内部にはリフトを備え自動でバッテリーを交換する

EVの普及はいつ頃か?

 何を持って普及というか? ひとまず、新車販売台数において、HV(ハイブリッド)やPHV(プラグインハイブリッド)を含む内燃機関(エンジン)搭載車の台数をEVが抜くことと定義するならば、2030年では全く無理で、インフラが整った先進国だけに絞っても、可能性が出てくるのは最速で40年以降になるだろう。理由は単純だ。バッテリーの増産が追いつかない。

 さらに進んで、内燃機関搭載車がほぼ滅亡する日がいつ頃なのかといえば、これはもっと先だ。
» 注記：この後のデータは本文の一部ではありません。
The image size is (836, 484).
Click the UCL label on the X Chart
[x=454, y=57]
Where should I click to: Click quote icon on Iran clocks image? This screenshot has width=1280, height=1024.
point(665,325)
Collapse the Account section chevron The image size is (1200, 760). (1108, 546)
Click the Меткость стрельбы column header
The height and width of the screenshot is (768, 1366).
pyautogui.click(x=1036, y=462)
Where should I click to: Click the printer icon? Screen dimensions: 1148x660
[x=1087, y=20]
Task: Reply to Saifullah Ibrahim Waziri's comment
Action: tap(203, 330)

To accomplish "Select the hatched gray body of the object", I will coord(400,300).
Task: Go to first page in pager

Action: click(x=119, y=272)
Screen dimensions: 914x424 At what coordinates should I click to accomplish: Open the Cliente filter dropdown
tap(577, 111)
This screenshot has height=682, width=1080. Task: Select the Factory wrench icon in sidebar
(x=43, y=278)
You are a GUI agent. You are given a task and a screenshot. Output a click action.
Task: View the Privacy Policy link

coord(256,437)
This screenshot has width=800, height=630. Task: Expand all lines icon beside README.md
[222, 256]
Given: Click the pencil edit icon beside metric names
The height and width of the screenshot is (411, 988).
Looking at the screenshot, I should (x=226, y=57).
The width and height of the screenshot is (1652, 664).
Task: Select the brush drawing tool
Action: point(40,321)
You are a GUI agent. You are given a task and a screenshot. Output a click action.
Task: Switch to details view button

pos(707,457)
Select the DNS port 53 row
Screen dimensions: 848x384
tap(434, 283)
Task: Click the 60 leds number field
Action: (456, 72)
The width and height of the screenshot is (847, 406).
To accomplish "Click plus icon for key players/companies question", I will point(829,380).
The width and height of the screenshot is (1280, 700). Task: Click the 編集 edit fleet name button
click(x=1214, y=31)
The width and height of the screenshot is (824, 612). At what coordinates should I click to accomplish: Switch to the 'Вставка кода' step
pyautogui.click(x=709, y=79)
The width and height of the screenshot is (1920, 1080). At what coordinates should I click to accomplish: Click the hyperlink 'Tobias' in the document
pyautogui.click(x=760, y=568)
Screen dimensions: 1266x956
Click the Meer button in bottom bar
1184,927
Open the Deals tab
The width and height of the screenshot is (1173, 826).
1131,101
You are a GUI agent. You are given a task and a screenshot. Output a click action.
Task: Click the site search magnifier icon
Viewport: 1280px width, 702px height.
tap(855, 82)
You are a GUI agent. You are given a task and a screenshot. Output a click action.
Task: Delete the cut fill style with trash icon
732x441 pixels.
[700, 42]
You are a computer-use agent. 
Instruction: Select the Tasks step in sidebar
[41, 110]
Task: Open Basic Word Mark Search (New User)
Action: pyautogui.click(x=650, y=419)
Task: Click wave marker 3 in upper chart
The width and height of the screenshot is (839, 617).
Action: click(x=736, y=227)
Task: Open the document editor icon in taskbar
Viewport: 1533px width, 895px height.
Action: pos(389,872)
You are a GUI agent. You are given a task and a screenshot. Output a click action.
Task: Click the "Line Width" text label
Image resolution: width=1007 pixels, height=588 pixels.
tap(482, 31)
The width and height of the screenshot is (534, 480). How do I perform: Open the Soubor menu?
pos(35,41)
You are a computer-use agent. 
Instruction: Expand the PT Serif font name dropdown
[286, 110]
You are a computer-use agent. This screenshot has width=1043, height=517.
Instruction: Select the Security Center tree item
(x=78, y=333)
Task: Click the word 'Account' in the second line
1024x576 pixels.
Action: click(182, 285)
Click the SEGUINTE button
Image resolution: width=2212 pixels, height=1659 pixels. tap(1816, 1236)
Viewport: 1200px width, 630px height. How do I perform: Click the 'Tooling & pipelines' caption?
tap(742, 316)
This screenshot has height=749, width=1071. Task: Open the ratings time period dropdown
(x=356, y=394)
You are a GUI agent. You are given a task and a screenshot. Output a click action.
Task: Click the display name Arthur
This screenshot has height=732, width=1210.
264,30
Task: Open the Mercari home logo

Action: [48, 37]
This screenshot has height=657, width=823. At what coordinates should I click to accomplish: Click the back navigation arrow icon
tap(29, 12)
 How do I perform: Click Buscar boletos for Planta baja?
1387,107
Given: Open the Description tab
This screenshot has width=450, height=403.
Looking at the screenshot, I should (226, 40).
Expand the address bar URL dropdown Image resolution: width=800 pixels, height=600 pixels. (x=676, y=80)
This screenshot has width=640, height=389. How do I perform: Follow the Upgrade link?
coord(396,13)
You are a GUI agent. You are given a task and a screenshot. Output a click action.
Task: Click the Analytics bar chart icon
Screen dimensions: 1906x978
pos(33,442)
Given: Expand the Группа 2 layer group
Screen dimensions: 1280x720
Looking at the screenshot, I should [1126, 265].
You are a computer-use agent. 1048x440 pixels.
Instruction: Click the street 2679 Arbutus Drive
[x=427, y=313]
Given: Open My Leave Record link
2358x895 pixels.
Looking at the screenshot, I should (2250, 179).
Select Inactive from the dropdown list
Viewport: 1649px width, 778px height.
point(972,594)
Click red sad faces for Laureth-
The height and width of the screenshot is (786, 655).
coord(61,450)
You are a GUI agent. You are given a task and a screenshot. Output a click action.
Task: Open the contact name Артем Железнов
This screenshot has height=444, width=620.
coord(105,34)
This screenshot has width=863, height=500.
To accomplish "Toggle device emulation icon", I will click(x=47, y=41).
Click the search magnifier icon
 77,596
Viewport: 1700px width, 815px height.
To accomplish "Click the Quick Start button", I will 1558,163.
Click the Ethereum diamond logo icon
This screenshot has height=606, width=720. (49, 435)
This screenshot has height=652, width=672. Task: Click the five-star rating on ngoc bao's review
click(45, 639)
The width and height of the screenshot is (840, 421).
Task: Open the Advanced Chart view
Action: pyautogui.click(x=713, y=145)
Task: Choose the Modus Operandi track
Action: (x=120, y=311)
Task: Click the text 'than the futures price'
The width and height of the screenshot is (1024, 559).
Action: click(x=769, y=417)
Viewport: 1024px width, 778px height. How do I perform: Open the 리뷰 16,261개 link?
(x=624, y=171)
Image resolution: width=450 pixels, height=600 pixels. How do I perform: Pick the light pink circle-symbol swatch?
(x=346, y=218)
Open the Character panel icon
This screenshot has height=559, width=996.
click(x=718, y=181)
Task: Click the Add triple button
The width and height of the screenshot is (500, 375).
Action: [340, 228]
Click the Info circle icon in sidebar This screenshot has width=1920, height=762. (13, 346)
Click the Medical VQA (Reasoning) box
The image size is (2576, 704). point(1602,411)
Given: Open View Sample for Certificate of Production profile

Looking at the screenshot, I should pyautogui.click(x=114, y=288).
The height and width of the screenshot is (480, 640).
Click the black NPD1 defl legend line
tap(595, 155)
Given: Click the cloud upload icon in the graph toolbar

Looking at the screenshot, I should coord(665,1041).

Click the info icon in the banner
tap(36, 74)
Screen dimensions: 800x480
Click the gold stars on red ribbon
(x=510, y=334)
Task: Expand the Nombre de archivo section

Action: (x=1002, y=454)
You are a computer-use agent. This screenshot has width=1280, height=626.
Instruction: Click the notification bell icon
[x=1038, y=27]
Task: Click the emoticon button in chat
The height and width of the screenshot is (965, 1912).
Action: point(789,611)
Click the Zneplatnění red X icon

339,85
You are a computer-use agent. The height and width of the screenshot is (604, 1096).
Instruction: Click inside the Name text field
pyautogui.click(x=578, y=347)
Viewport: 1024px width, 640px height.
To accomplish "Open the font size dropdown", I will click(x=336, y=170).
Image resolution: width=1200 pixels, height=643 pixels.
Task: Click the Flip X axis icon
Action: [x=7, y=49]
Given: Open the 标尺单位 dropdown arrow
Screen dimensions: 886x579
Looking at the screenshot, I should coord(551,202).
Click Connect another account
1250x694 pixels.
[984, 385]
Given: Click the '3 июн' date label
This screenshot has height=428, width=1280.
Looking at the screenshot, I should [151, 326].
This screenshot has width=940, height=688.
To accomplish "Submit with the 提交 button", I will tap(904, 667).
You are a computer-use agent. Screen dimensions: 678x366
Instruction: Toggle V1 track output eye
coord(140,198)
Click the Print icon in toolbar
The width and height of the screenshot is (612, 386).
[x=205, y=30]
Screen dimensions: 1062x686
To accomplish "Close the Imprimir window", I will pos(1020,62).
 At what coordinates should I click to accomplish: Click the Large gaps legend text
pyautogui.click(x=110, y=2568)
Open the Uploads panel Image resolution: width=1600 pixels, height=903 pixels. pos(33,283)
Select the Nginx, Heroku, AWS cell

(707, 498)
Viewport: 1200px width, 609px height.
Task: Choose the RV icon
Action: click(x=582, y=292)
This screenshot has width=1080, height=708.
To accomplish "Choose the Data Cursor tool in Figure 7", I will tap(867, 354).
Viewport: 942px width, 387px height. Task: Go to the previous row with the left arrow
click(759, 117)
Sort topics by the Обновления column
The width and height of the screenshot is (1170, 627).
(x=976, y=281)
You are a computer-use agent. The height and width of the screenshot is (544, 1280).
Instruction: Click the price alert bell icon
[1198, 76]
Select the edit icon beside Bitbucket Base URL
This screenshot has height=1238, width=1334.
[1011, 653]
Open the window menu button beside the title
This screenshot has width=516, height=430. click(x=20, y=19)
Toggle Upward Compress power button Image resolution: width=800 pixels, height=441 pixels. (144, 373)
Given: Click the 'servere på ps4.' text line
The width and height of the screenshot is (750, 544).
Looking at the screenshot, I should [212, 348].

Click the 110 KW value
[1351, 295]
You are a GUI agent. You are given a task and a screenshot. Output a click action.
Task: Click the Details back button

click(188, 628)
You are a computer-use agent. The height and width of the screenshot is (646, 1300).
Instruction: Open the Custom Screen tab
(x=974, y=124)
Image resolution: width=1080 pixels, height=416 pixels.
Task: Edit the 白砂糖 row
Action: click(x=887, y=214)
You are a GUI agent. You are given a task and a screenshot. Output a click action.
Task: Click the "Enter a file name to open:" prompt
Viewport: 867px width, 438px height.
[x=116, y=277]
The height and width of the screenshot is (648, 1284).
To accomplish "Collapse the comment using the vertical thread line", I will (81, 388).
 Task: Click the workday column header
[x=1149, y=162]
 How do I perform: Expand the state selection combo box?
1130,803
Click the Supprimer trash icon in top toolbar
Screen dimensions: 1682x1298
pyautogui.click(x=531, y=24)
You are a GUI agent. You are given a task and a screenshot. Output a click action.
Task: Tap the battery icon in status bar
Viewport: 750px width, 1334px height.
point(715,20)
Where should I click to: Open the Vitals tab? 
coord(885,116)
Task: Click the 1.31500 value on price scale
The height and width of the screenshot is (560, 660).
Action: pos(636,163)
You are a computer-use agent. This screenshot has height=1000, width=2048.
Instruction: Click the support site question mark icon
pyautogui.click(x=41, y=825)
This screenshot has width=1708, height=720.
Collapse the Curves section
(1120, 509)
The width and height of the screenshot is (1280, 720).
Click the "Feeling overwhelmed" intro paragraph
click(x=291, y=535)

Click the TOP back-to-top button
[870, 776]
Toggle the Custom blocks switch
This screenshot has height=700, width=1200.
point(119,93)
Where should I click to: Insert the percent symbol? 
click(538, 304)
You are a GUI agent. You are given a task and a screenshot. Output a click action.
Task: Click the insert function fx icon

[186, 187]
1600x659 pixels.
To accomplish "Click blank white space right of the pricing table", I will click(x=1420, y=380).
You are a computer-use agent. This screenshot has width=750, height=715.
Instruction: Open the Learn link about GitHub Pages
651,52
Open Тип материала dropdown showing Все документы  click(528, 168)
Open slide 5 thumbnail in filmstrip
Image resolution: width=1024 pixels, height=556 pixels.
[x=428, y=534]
仮に内燃機関が今のEV程度のシェア、つまり1桁%まで落ち込むことをもって滅亡とするならば、今世紀中は難しいだろう。考えてもみてほしい。この地球上の国の少なくとも9割で、いつでも電気で灯りが灯せるようにならない限り、EVの普及はない。世界の国々の政情が安定し、経済があまねく発展し、それだけのインフラを満遍なく手に入れられるのが一体何時になるか考えれば悲観的にならざるを得ない。

 現実にEVはバックオーダーを抱えるほど売れていない。米Teslaのモデル3だけが例外である。あとはそれを「EVのカンブリア爆発の予兆だ」と考えるか、「モデル3の一過性のブーム」と捉えるかの違いだ。現状では両者は水掛け論にしかならないのが、5年後くらいには現実がどうなっているかの結果は出るだろう。

 筆者が一つ言えるのは、資本主義社会では、売れる商品なら作り手はどんな手を使っても作ろうとする。それこそが資本主義の力強さであり、浅ましさでもある。

 ボロもうけできるとなれば、多少の環境破壊や健康被害がうやむやに許容されることで、レアメタルやレアアースの供給はもっと増やせる。それらは貧しい国でばんばん採掘され、原材料供給が表面的には解決する。原材料が豊富になれば、バッテリーメーカーが雨後のたけのこの様に乱立し、バッテリーの供給問題は解決する。そして、世界の自動車メーカーがわれもわれもとEVを作るだろう。これまでの自動車もそうやって普及してきた。普及を決めるのはメーカーではなく、あくまでもマーケット。売れないものは誰も作らないから普及しない。EVの普及を願う人たちは、メーカーの不作為を嘆くより、まずは自らが買い、伝道しろという話になる。